[Collected data entries]
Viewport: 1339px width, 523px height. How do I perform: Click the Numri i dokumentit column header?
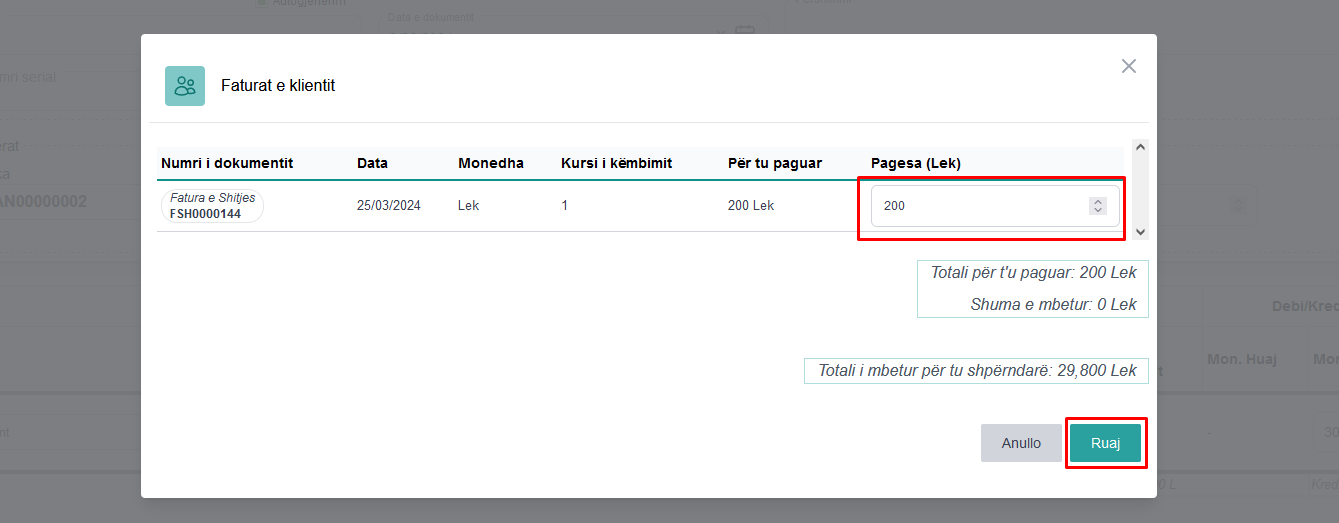[227, 163]
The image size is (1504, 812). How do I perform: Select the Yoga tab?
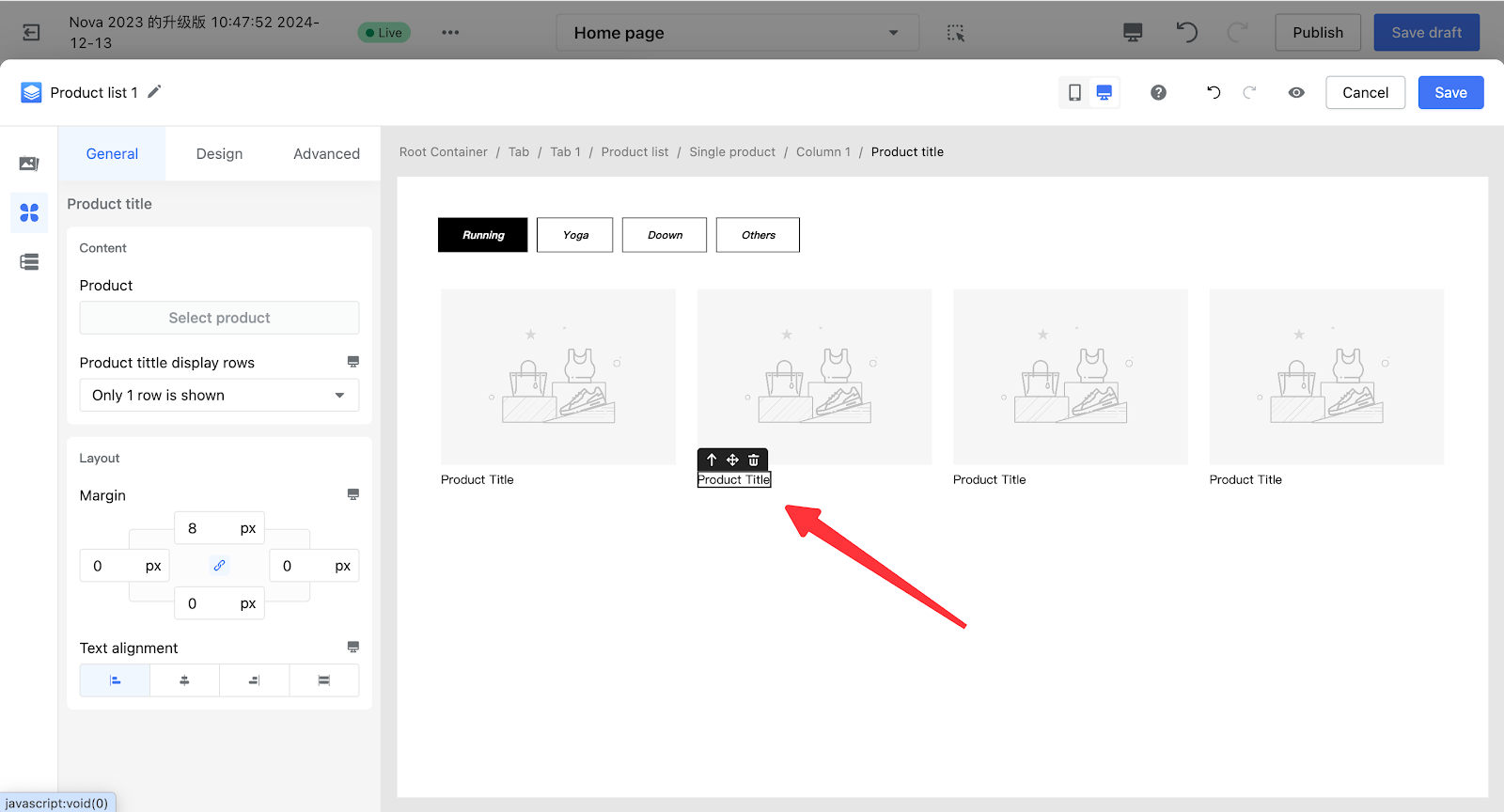click(575, 235)
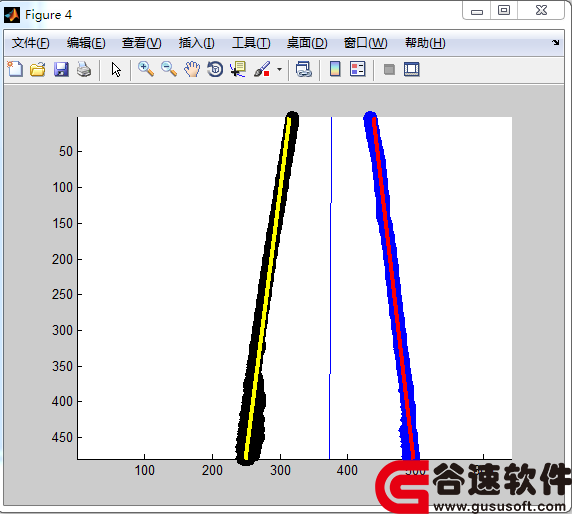Screen dimensions: 572x514
Task: Activate the Zoom In magnifier tool
Action: point(146,69)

- [TASK DETAILS]: Although the records include pictures, the copy should reproduce every line exactly and none of the pictures.

- [EXERCISE RESPONSE]:
Viewport: 1339px width, 523px height. How do I perform: Click the Numri i dokumentit column header?
[227, 163]
The image size is (1504, 812). How do I perform: Select the Yoga tab?
click(575, 235)
Screen dimensions: 572x514
Task: Activate the Zoom In magnifier tool
Action: point(146,69)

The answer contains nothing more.